In a radical shift, the company will only offer new plans that require customers to pay for their own smartphones. Also, device access fees and buckets of data remain.

Verizon is shaking up how you pay for your wireless service.

Verizon Wireless on Friday introduced a set of new data plans that require customers to pay for their smartphone in monthly installments or buy it outright. The new plans go into effect August 13.

It’s a radical change in how Verizon operates and signals a broader shift away from smartphone subsidies and service contracts. Customers are increasingly paying for their devices in exchange for lower service fees — a trend started by T-Mobile two years ago. The change has resulted in heightened awareness of their smartphone and service costs.

Under the revamped system, there are no single-line options or family plans. Verizon will focus its efforts promoting four choices with varying amounts of data. (They all come with unlimited voice and text messages.) The “small” bucket will offer 1 gigabyte of data for $30 a month, the “medium” will get 3GB of data for $45, “large” gets 6GB of data for $60 and “x-large” gets 12GB for $80. As with its previous plans, the data can be shared among devices and accounts.

As there are no contracts, customers can switch between plans each month.

Beyond the fee for the data, Verizon also charges an “access” fee to connect the device. It will cost $20 a month to connect a smartphone, $10 to connect a tablet or “Jetpack” portable Wi-Fi hotspot, and $5 for a connected device like a smartwatch.

By eliminating the option of a contract, as well as focusing on four options, Verizon believes it is making things simpler for customers.

“There’s a lot going on in the market,” said Rob Miller, vice president of pricing and promotion. “We felt like this should not be a tough decision.”

But the company’s focus on just those four plans may turn off more heavy users.

“It’s odd that Verizon’s largest shared data plan would top out at 12 GB leaving potential high usage customers to wonder if they would get jammed with big overage charges if they switched to these,” said Walt Piecyk, an analyst at BTIG Research.

Verizon will offer large data plans, but won’t publicly promote them, Miller said. The company said it would offer them to customers in the store, but it’s unclear whether they will be available online.

The move is a big shake-up for Verizon, which still has the most customers on a service contract out of the four national carriers. The contract was attractive to consumers because it offered a subsidy on the smartphone. Sign a contract, and you can buy an iPhone 6 for $200. Without that contract and subsidy, the smartphone would cost $650.

- _Entries shown_
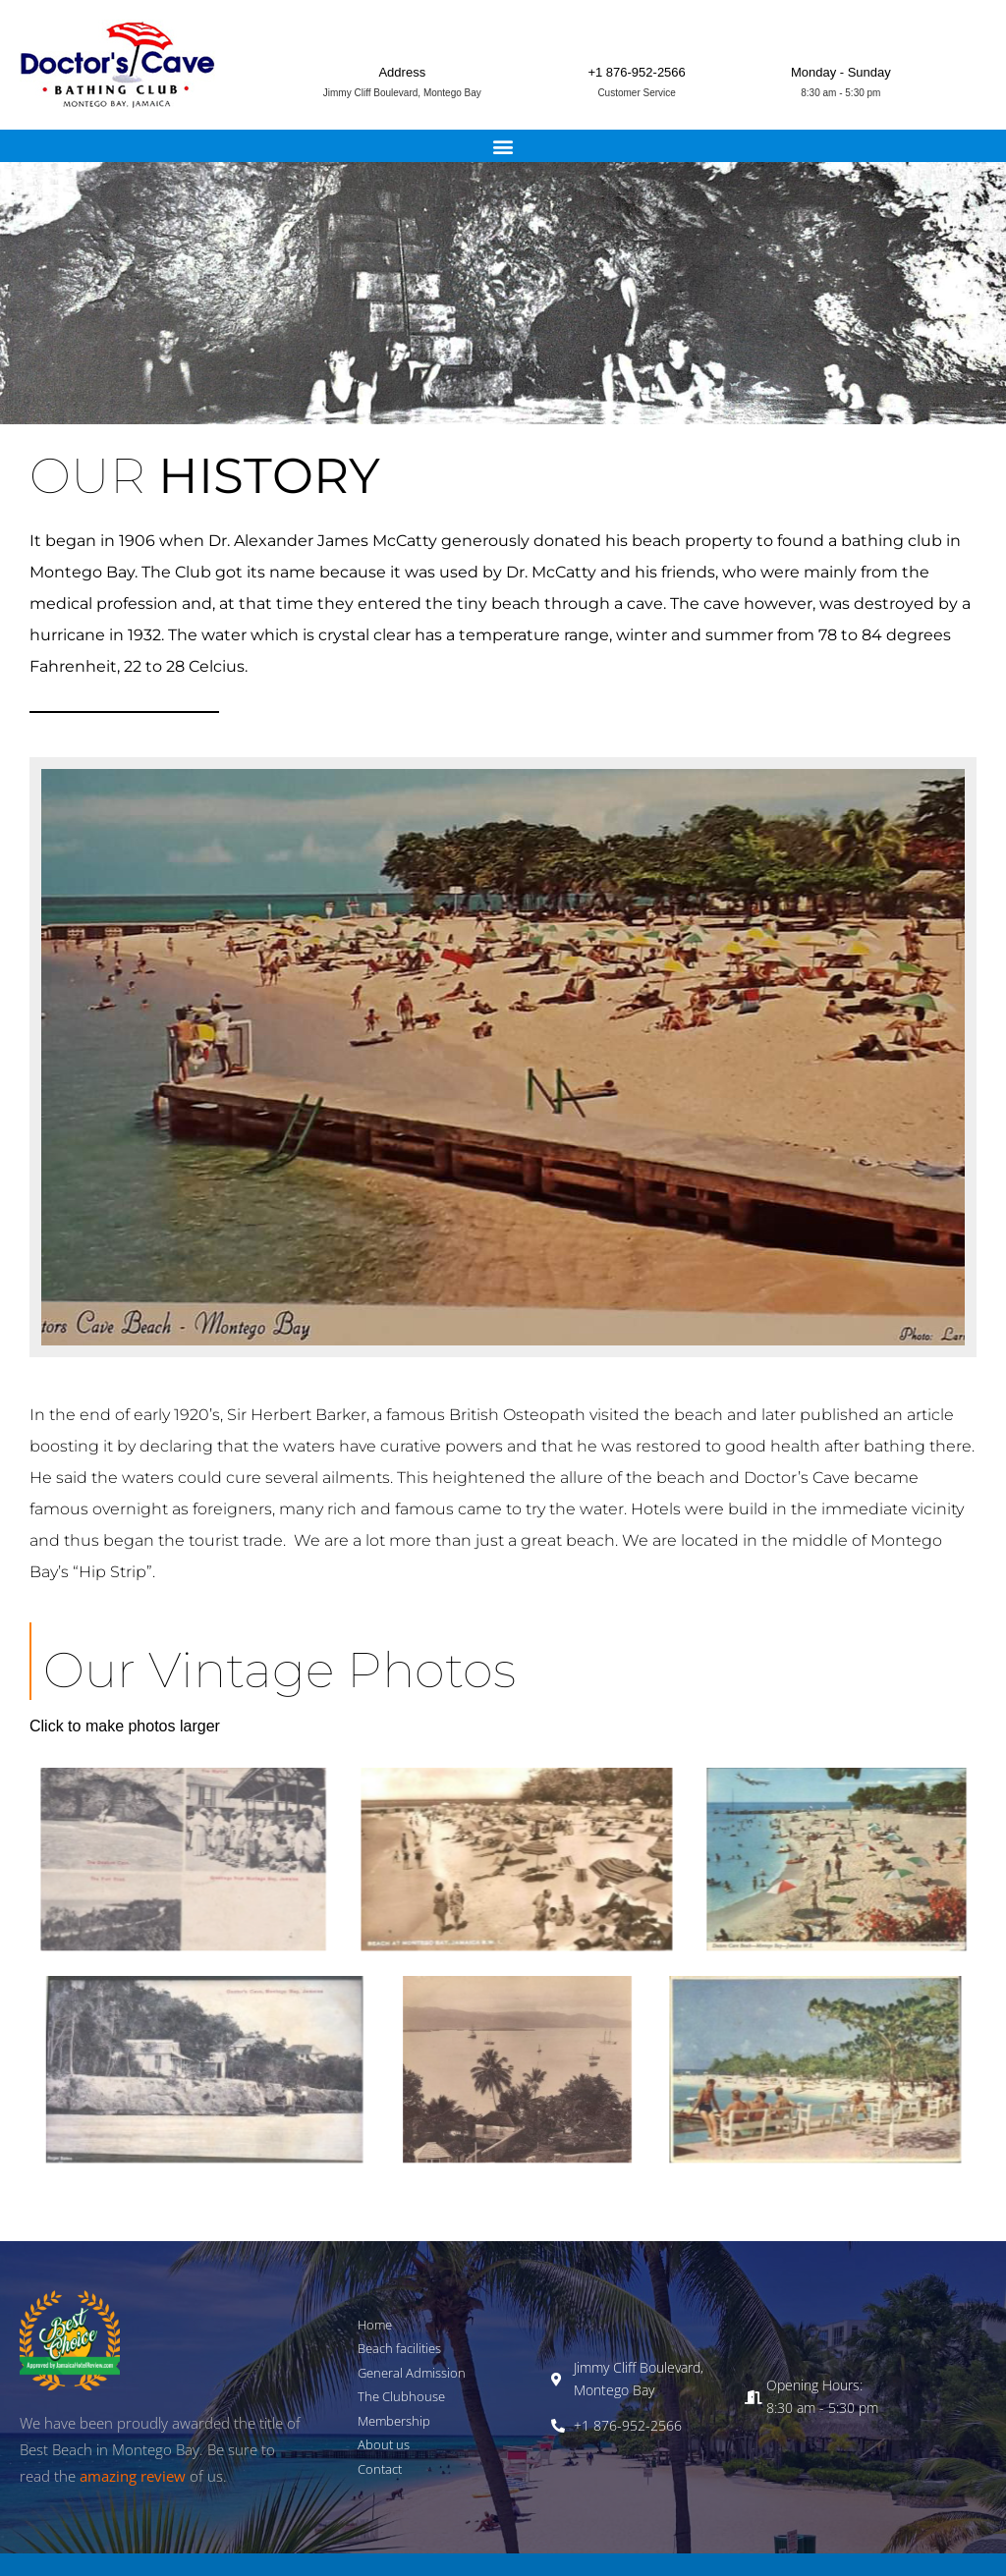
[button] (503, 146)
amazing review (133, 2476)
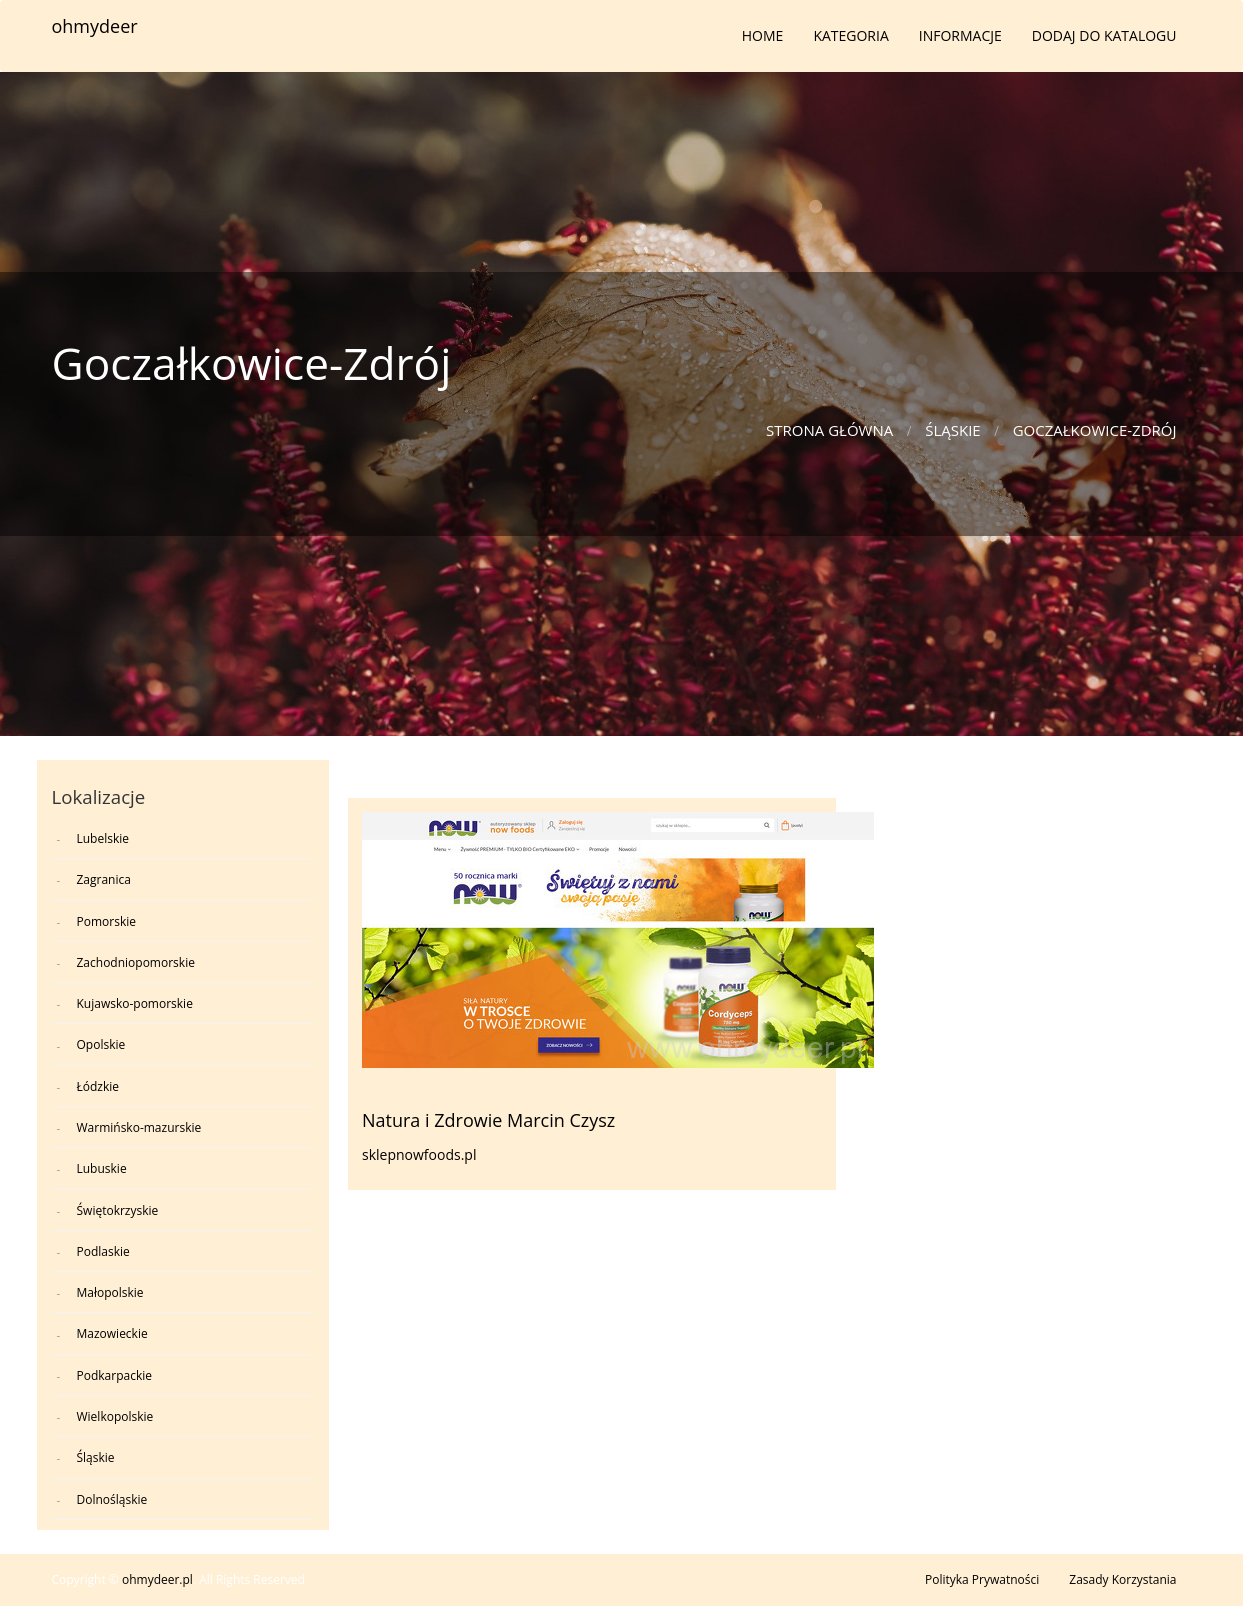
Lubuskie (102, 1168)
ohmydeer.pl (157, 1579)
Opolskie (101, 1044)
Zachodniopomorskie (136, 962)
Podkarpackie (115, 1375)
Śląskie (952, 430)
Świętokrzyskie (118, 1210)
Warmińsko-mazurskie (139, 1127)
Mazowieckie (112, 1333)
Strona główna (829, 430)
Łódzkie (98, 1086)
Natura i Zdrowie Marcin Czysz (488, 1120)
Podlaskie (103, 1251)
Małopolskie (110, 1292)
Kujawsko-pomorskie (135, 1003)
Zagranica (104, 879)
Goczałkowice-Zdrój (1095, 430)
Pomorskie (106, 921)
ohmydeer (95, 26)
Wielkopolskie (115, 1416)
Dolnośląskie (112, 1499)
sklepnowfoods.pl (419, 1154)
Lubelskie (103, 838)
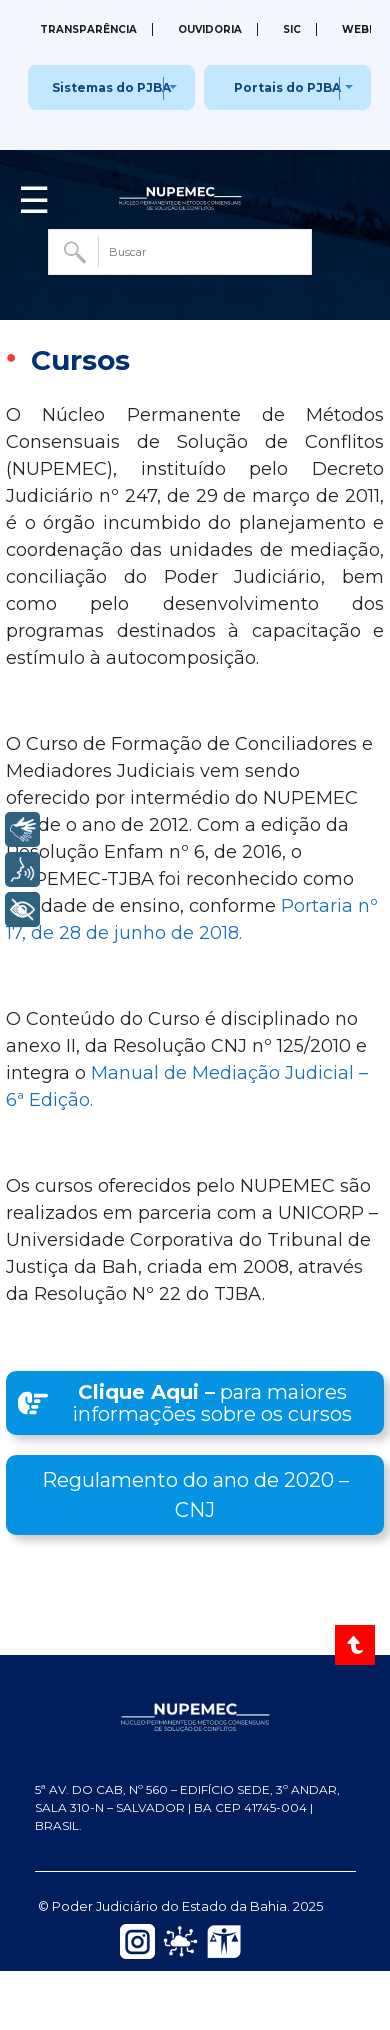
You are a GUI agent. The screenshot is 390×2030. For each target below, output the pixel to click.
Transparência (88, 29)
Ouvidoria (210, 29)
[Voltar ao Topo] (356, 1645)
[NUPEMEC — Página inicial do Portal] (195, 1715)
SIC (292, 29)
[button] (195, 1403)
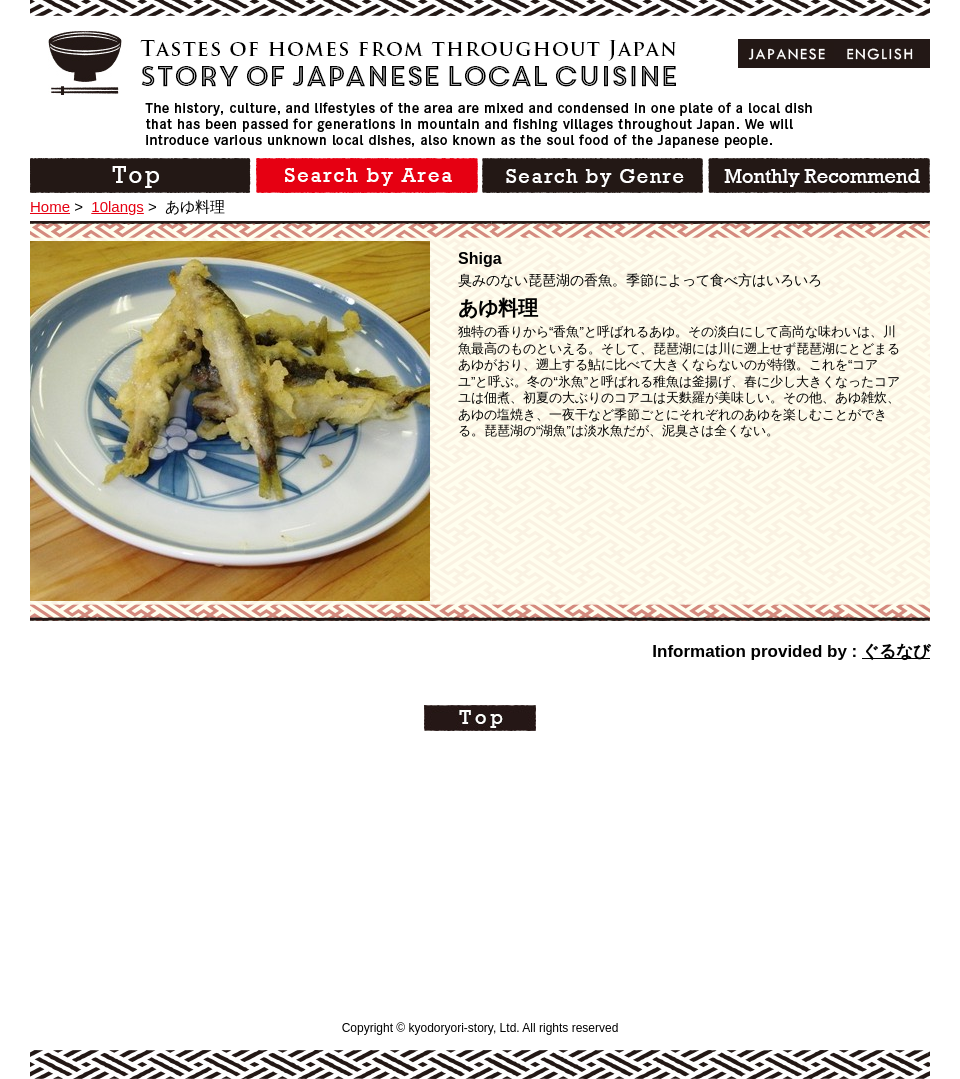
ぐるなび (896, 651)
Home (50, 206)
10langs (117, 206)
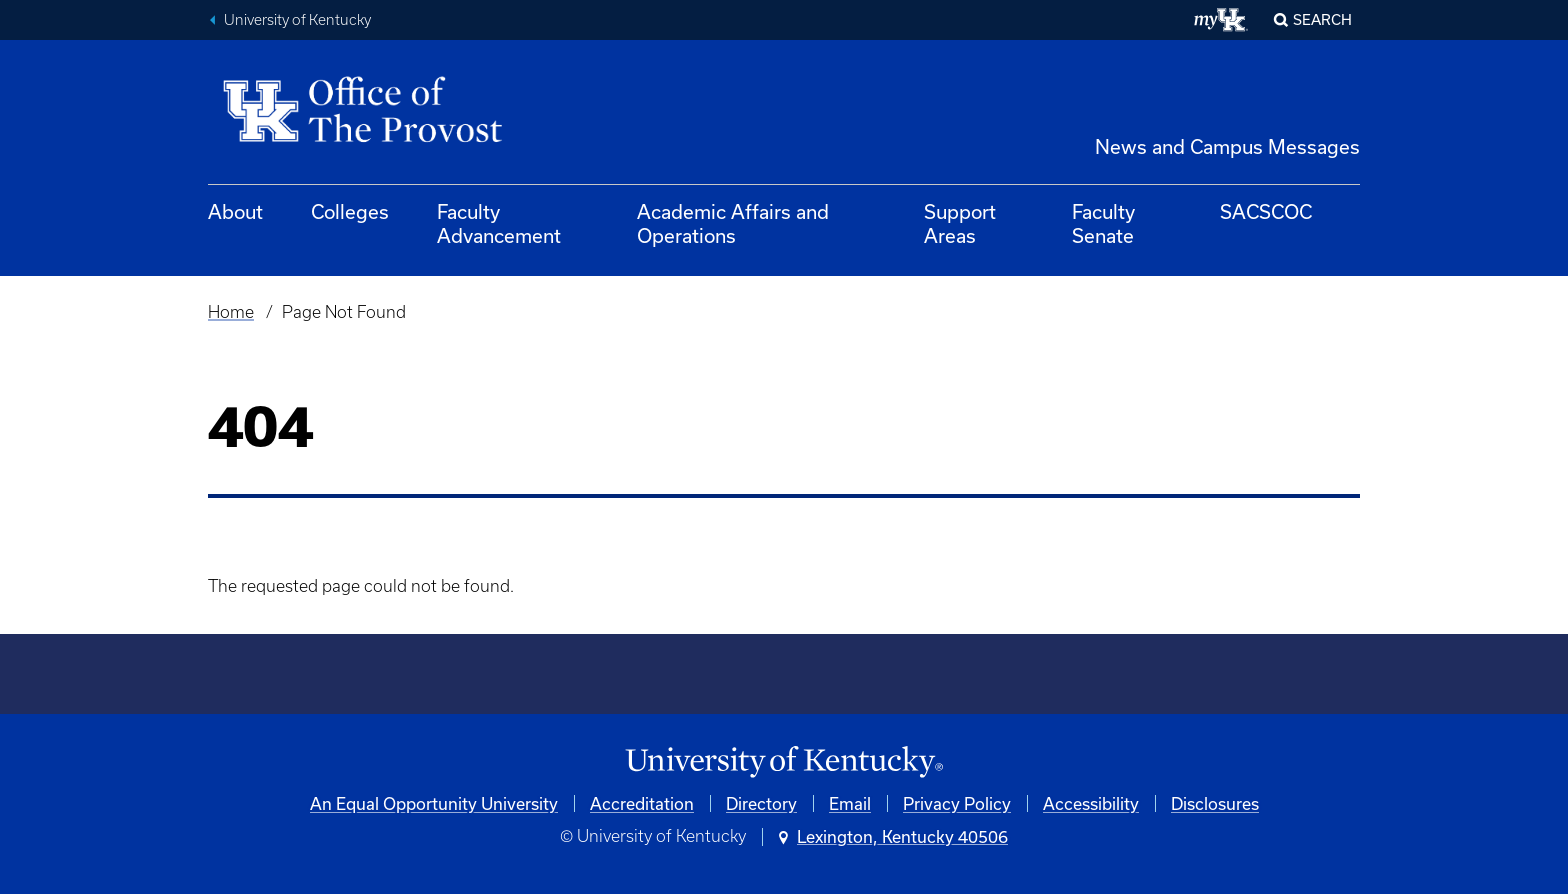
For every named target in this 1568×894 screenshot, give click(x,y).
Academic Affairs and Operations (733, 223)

- _Goal 1_
In the Verizon data plan article, what monthly access fee does Verizon charge to connect a smartphone?
- _Goal 2_
Pick up the article on Verizon's new data plans after its last sentence and keep writing.

- _Final answer 1_
$20 a month.

- _Final answer 2_
But the advent of monthly installment plans has meant the carriers have increasingly placed the burden of the device cost on the consumer. Verizon isn’t the only one moving away from contracts. AT&T has asked its retail partners like Apple and Best Buy to only offer service plans with monthly installment plans for devices, moving away from contracts.

It’s also not the only one trying to simplify things. Sprint attempted to give customers a clearer option with its “All-In” pricing plans, which cobble together the service and device cost under one price.

A slight discount

Prior to the change, Verizon offered 15 options for family data buckets — as well as separate plans for individuals. Aside from the “small” bucket, which at $30 a month represents pricing continuity, each new plan will be offered at a slight discount from its earlier counterpart.

The 3GB plan costs $5 less and the 6GB plan costs $10 less. There is no current 12GB option, but $80 will only get you the 10GB right now.

Verizon is also simplifying the smartphone access cost. Previously, the access fee was $40 if you signed a contract, $25 if you had a plan that had 4GB of data or less, and $15 if you had a plan with 6GB of data or less. That gets streamlined into one $20 access fee.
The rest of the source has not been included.